Par conséquent, lorsque Monsieur [H] a sollicité le règlement du solde de ses honoraires à hauteur de 122 400 euros TTC le 11 juillet 2018, sur le montant total prévu au contrat de 160 000 euros TTC, ensuite du retrait de l'autorisation de Permis de construire PC 38169 17 10025 déposé le 25 septembre 2017 et complété le 15 janvier 2018, notifié le 14 mai 2018 et du refus du permis de construire PC 38169 17 10026 déposé le 25 septembre 2017 et complété le 15 janvier 2018, notifié à la même date, seule était due la somme de 58 000 euros au demeurant déduite par Monsieur [H] de la facture, correspondant à la signature du contrat et à la réception des documents constituant le dossier de permis de construire.
Au vu des dispositions législatives et règlementaires précitées, rien n'interdit en effet à un architecte de subordonner le paiement de tout ou partie de ses honoraires à l'obtention du permis de construire d'une part et du permis de construire purgé de tout recours d'autre part, s'agissant d'un honoraire de résultat qu'il est libre de fixer dès lors que les modalités de sa rémunération sont clairement et préalablement définies avec le maître de l'ouvrage et tiennent compte des difficultés de la mission, du coût de la réalisation de l'ouvrage projeté et de la complexité de l'opération envisagée.
Dans ces conditions, le débat sur le manquement ou pas au devoir de conseil est étranger au litige, la seule circonstance de la non obtention du permis de construire, quelles qu'en soient les causes, sauf à démontrer qu'elle fait suite à la seule obstruction fautive du maître de l'ouvrage, non plaidée en l'espèce, suffisant à constater la non exigibilité des honoraires fixés postérieurement au stade de la réception des documents constituant le dossier de permis de construire.

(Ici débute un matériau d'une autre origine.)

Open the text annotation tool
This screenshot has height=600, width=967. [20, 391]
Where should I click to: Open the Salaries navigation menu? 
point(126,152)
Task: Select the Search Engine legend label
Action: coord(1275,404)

Surabondamment, il sera relevé que le courriel de Monsieur [J] gestionnaire du programme et interlocuteur de Monsieur [H], adressé le 13 septembre 2017 au vendeur du foncier, au contraire de ce qui est soutenu par l'intimé, fait bien la preuve que ce type de clause est d'usage entre les promoteurs et les architectes, la circonstance que la SCCV Liberté ait exprimé le souhait, dans ce courriel, de régler un dépôt de garantie de 5 % au lieu de 10 % pour ' payer nos maîtres d'oeuvre à la phase de la demande de dépôt de permis de construire et non à l'obtention ou encore à sa purge comme de nombreux promoteurs ont l'habitude de faire' n'ayant aucune incidence sur la portée de la clause contractuelle dont bien au contraire le maître de l'ouvrage témoigne par ce courriel qu'il en a mesuré les effets en se disant prêt à procurer un avantage à l'architecte en soldant ses honoraires plus tôt que ce que les promoteurs ont pour usage de faire.
Par conséquent le jugement sera infirmé en toutes ses dispositions et Monsieur [H] débouté de l'intégralité de ses demandes.
Sur les frais irrépétibles et les dépens
Le sens de l'arrêt conduit à condamner Monsieur [H] à régler à la SCCV Liberté une somme de 3 500 euros au titre des frais irrépétibles outre les entiers dépens de première instance et d'appel.
PAR CES MOTIFS
La Cour,
DEBOUTE les parties de leurs demandes de révocation de l'ordonnance de clôture ;
ECARTE des débats les conclusions signifiées postérieurement à l'ordonnance de clôture ;
INFIRME en toutes ses dispositions le jugement ;
Statuant à nouveau,
DEBOUTE Monsieur [X] [H] de l'intégralité de ses demandes ;
CONDAMNE Monsieur [X] [H] à régler les entiers dépens de première instance et d'appel outre une somme de 3 500 euros à la SCCV Liberté au titre des frais irrépétibles.